I have a challenge for you.
I want you to think about the industrialized world (you know, the one you live in, where you use money for stuff) in two categories:
The first is services. The second is products.
Think about what you spend money on. Think about what you do for work. Think about that really awesome business idea you and your buddies came up with around last call that would totally make you millionaires.
I want you to close your eyes (actually don’t do that, then you can’t read) and think about the difference between the products and the services involved in all those industries.
A product “is anything that can be offered to a market that might satisfy a want or need.” Anything. Products are things. Products can be owned.
A service is an action or process that a person or business provides to another. A service cannot be owned. Providing a service is something a person does, not something they are. Here, we are selling an non-tangible action, not an object.
For example: In music, a service would be performing a concert; a product would be the recorded CD of that concert. In finance, a product would be a bank account while a service would be a personal tax consultation. In education, teaching is a service while learning software and textbooks are products.
Human beings, fundamentally, are service providers. People may provide services that result in products, but they should never be products themselves. It would be offensive for us to treat them that way, wouldn’t it?
As such, any industry which appears to be selling people as a product deserves serious scrutiny.
Picked. Traded. Owned. Branded.
We use a lot of “product” words to talk about certain people in our society.
It isn’t surprising that we do this. We seem to think we’re some highly evolved society, that we have somehow figured out how to properly humanize people. We haven’t. Only a few centuries ago, we were explicitly buying and selling people as slaves. This means that our capitalist system has a major history of people-as-products, one which persists in ways which are obvious (human trafficking, for example) and not-so-obvious (celebrity culture, college sports, the deifying of religious leaders, etc).
I’m sure there are also hundreds of human nature-y reasons why we might objectify people. Sometimes, we look up to someone (or the idea of someone) so much that we almost literally want to own a piece of them. Other times, we recognize that people can serve a purpose in our lives and “use” them in that way.
But when objectification becomes the cornerstone of entire industries, when we turn people into sellable products, wow.
That’s really bad.
Perhaps the worst part is that we have created a world where becoming a product is glamourized. That’s success, right? Isn’t being contractually tied to a company a good thing, a secure thing? Isn’t being a cover girl, a professional athlete, or a figurehead something to be sought after?
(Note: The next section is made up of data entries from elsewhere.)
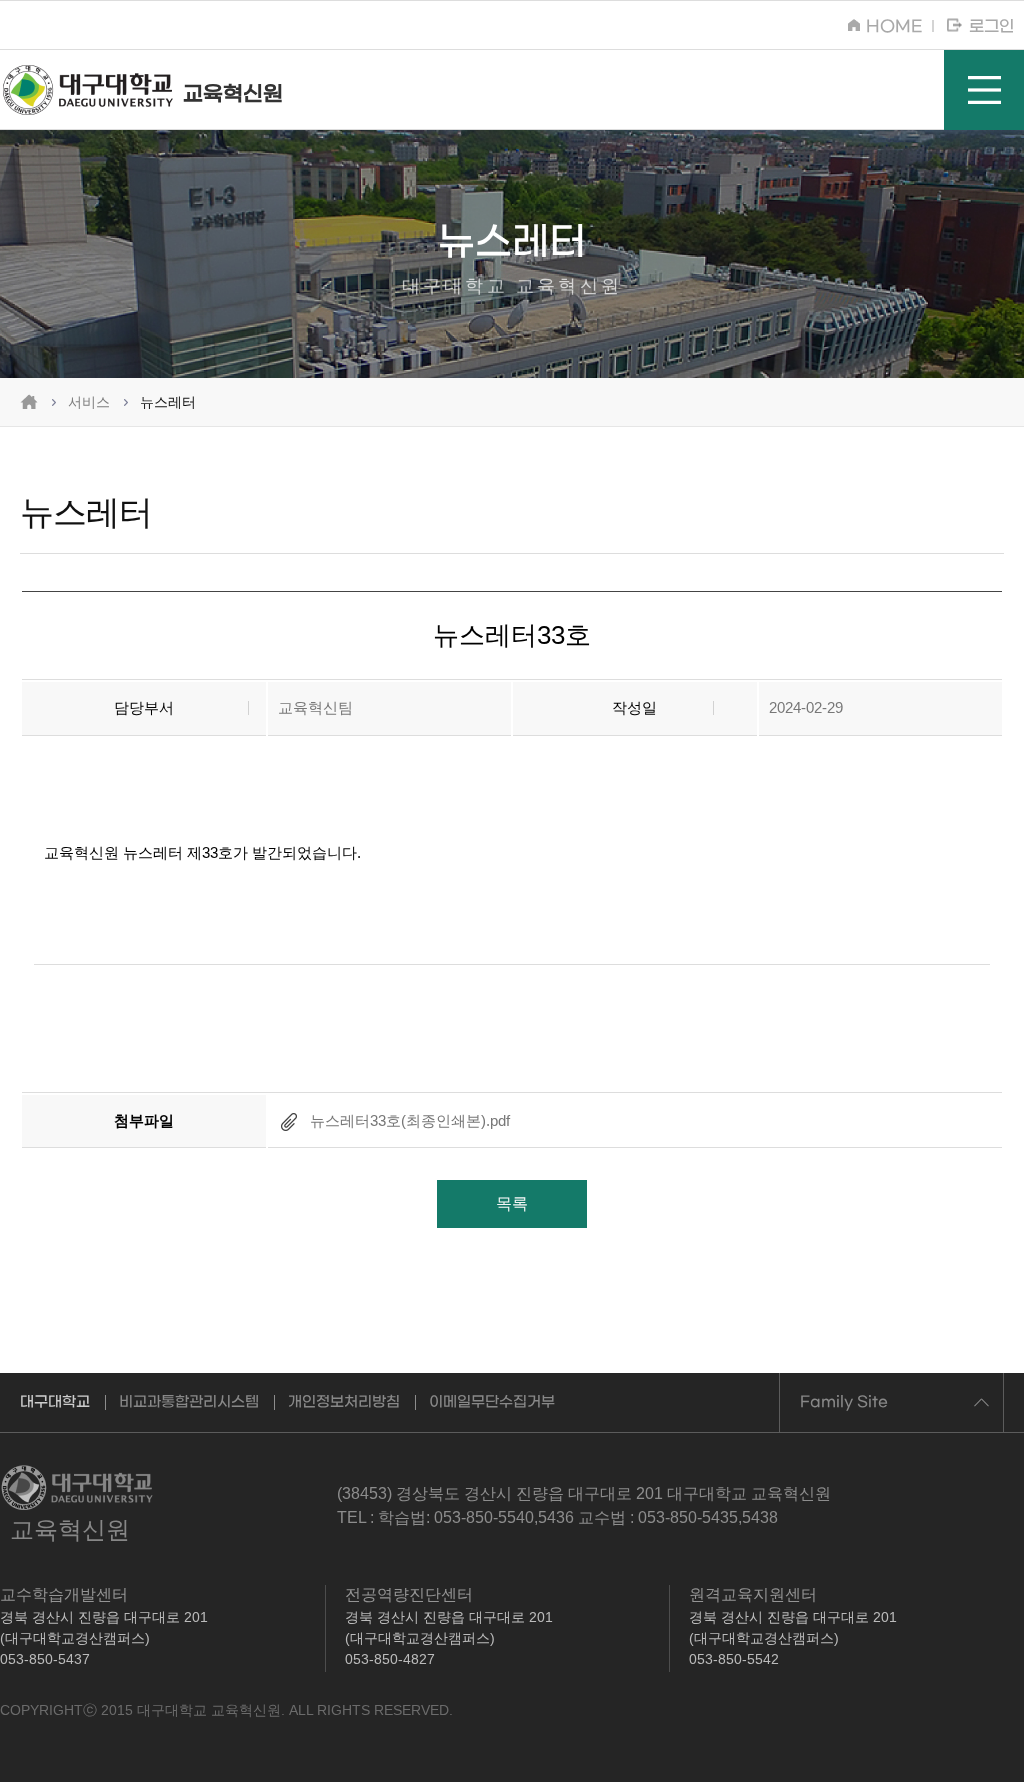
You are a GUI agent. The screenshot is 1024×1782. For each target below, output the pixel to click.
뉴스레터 (168, 402)
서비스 (89, 402)
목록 (512, 1203)
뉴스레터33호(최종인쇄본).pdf (408, 1120)
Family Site (844, 1402)
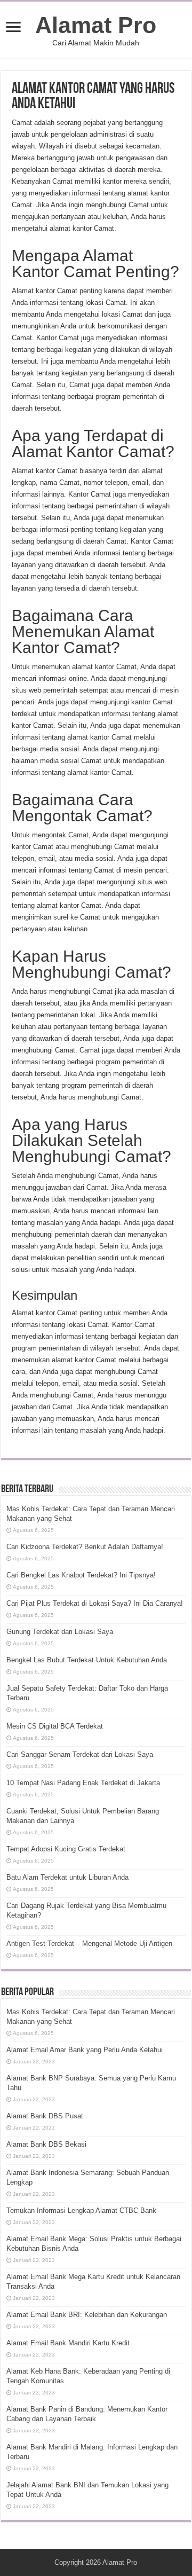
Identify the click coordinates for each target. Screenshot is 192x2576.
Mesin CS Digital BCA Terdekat (54, 1726)
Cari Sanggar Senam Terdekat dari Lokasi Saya (79, 1754)
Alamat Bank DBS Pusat (44, 2116)
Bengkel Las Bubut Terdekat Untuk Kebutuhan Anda (86, 1660)
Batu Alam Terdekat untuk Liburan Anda (67, 1877)
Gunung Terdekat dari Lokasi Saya (59, 1632)
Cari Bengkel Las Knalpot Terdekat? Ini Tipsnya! (81, 1575)
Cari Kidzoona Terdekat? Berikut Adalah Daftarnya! (84, 1547)
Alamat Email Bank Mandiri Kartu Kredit (68, 2343)
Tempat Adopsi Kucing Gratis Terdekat (65, 1849)
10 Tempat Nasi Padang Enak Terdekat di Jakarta (83, 1783)
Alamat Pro (95, 25)
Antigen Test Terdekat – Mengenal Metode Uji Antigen (89, 1943)
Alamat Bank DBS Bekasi (46, 2144)
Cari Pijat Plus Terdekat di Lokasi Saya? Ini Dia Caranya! (94, 1603)
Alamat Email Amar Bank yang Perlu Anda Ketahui (84, 2050)
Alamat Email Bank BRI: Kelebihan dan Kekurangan (86, 2315)
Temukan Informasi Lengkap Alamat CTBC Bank (81, 2210)
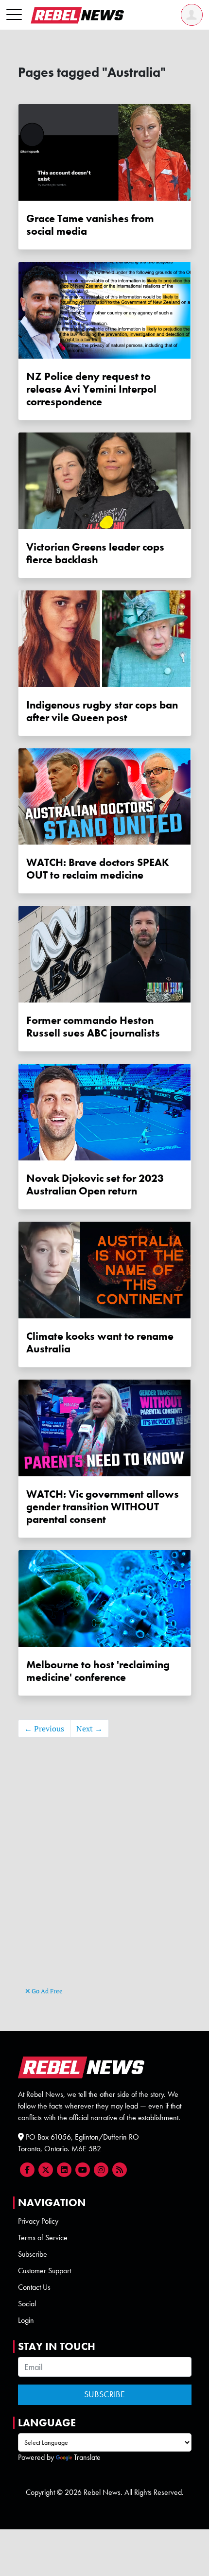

As long as those are jobs, as long as they are services that a human being is providing in good faith, then fine. Fine. But when being owned becomes our definition of success, something is terribly wrong. When people are becoming products because it’s the only way they feel like they can be seen (and hey, don’t we all want to be seen sometimes?) or loved or wanted, something is terribly wrong.
So keep your eyes open, friends. Keep looking for people who are being treated as products, for human beings who are being bought, sold, and owned. Watch out for that product-centric language that we use so often when talking about people, especially those in the spotlight or who “serve a purpose” (yuck).
It happens more frequently than we think and, in my opinion, it’s the biggest mistake we make with each other.